TASK GOAL:
For the data below, work out how many lines contain the word "above" and supply only that number.

###

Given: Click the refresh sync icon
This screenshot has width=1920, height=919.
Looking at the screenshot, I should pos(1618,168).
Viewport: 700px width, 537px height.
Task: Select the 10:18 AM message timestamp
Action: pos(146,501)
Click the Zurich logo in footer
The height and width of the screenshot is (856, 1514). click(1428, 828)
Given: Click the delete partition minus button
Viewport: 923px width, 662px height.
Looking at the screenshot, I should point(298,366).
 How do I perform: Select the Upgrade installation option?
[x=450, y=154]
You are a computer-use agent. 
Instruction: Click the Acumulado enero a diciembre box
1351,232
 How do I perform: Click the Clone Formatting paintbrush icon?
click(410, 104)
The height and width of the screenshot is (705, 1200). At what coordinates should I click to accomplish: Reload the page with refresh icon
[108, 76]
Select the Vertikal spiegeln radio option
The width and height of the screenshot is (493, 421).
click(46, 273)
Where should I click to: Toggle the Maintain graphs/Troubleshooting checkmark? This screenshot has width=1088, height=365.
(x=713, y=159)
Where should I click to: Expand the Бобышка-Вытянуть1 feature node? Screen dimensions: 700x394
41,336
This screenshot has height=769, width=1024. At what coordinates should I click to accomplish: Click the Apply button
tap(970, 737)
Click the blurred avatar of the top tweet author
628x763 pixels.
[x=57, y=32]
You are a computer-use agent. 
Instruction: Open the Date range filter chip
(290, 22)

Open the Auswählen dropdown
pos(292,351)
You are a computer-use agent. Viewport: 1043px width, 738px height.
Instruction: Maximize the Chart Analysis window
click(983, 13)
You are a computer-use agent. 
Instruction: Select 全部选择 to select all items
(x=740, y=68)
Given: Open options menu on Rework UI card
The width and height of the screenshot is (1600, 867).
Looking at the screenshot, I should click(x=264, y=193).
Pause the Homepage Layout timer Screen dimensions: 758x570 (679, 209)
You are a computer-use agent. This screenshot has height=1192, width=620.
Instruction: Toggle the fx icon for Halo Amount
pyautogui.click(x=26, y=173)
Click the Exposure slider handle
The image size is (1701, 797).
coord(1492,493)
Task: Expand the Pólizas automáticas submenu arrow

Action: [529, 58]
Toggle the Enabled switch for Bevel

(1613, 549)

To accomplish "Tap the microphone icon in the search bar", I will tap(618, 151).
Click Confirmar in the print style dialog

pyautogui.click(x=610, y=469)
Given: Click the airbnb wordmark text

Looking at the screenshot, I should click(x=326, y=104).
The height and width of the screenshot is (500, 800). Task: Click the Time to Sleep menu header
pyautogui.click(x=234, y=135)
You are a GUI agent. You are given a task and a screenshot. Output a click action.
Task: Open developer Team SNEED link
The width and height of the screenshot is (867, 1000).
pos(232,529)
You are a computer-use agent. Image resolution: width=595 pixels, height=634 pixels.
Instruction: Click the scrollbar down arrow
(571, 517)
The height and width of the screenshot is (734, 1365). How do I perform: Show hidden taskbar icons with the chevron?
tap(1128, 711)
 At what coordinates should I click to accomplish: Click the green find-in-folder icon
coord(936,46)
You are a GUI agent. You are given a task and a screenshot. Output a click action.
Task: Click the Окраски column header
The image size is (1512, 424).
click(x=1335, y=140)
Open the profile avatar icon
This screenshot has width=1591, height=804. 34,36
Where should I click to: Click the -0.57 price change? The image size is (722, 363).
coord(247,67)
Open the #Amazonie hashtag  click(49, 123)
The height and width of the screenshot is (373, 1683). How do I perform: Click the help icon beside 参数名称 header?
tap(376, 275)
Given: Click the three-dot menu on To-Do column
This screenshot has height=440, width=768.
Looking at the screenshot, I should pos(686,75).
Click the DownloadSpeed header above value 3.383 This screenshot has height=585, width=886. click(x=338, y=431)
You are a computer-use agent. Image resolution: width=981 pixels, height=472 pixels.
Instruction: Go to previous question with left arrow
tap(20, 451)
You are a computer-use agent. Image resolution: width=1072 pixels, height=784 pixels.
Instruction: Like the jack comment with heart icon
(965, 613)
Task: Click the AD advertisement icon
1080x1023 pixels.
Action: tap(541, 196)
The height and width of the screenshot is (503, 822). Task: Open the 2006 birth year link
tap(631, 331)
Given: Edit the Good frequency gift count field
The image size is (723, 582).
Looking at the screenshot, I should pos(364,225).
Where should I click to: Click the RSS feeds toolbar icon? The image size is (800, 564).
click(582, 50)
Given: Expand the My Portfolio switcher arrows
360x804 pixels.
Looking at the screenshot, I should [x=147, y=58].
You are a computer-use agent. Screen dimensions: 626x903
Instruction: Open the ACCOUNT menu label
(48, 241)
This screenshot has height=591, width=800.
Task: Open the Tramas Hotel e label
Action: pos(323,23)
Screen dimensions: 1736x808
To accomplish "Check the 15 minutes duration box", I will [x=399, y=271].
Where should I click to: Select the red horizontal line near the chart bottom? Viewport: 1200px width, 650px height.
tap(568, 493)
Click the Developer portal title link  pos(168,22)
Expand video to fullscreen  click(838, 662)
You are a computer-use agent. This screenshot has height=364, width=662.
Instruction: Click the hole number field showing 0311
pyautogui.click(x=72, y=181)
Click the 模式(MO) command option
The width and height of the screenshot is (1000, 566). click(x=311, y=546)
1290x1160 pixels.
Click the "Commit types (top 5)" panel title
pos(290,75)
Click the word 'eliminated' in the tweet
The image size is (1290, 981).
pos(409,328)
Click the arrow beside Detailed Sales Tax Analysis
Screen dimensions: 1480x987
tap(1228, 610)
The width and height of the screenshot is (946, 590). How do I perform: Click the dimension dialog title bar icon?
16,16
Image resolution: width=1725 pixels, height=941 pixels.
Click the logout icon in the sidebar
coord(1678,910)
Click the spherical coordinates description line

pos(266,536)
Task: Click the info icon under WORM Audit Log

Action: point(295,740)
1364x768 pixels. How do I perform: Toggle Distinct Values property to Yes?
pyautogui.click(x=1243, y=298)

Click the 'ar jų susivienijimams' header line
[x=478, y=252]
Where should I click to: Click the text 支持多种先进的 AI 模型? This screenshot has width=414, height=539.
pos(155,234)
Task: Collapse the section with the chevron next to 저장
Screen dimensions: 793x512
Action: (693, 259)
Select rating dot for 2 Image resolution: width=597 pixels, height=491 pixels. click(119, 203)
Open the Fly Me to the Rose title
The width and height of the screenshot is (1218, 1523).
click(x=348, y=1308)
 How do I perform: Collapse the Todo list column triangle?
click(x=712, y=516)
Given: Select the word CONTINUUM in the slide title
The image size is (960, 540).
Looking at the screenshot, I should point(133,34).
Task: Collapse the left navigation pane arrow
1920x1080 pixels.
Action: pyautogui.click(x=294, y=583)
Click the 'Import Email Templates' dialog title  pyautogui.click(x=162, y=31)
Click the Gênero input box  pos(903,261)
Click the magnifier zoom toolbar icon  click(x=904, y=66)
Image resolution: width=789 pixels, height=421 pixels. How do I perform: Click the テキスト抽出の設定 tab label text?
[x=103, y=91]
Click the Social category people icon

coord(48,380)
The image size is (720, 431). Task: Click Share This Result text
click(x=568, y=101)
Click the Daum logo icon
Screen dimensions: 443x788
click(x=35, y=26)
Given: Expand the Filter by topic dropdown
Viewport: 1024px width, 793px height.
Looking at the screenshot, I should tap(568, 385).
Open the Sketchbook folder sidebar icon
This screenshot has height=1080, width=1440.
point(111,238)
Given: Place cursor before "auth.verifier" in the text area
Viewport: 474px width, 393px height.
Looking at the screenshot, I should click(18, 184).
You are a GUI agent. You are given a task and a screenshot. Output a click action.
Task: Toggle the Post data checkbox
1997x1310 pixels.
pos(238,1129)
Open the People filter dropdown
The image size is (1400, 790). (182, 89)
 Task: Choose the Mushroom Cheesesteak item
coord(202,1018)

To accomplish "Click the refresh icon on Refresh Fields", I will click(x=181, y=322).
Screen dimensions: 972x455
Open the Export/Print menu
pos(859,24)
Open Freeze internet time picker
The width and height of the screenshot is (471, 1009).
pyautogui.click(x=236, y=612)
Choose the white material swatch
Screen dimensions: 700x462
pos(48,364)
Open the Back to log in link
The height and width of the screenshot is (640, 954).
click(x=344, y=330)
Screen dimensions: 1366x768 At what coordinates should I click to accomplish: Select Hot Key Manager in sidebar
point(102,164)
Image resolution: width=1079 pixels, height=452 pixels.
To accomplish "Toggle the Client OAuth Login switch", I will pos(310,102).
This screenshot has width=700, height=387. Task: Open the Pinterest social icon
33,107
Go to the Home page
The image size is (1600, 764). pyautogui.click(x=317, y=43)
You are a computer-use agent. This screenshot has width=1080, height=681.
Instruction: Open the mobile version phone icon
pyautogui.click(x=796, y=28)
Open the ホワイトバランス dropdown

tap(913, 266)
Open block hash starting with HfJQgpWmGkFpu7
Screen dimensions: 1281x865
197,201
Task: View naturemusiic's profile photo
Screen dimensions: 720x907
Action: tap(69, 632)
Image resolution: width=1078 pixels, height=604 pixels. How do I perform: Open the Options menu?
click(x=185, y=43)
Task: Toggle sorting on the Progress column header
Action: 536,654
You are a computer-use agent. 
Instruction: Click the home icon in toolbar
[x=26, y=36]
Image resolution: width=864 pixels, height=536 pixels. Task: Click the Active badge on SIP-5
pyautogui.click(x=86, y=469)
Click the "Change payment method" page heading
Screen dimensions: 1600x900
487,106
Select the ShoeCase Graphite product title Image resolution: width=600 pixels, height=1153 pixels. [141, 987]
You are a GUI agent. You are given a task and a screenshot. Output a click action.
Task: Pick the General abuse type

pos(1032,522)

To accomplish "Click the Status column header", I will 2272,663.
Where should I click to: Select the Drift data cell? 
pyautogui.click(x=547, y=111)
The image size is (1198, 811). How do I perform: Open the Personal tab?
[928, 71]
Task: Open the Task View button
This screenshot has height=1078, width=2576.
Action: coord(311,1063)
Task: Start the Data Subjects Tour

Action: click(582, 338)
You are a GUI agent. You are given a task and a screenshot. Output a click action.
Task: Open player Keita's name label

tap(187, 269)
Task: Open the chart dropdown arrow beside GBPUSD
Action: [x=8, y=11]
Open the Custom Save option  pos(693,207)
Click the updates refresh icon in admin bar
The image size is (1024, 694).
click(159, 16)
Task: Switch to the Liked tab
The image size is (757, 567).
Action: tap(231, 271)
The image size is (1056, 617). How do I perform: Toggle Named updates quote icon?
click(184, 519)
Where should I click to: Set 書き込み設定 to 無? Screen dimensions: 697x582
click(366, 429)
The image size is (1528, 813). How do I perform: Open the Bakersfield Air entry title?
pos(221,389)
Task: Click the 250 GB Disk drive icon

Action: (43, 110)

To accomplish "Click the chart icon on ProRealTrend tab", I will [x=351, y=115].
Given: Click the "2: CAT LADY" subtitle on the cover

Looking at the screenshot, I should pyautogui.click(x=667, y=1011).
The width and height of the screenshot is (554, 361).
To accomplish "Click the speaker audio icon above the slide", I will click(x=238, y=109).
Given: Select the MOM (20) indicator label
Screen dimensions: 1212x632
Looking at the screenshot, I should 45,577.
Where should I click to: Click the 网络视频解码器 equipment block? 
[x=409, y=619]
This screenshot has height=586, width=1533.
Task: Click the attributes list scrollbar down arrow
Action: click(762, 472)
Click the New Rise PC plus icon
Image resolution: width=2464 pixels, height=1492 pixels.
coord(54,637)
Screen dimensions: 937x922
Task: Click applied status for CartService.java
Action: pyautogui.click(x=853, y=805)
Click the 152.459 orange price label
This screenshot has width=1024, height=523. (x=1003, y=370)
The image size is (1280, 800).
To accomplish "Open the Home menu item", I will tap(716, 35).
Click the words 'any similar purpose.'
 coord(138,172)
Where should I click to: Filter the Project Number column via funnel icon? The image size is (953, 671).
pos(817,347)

###

THE ANSWER:
2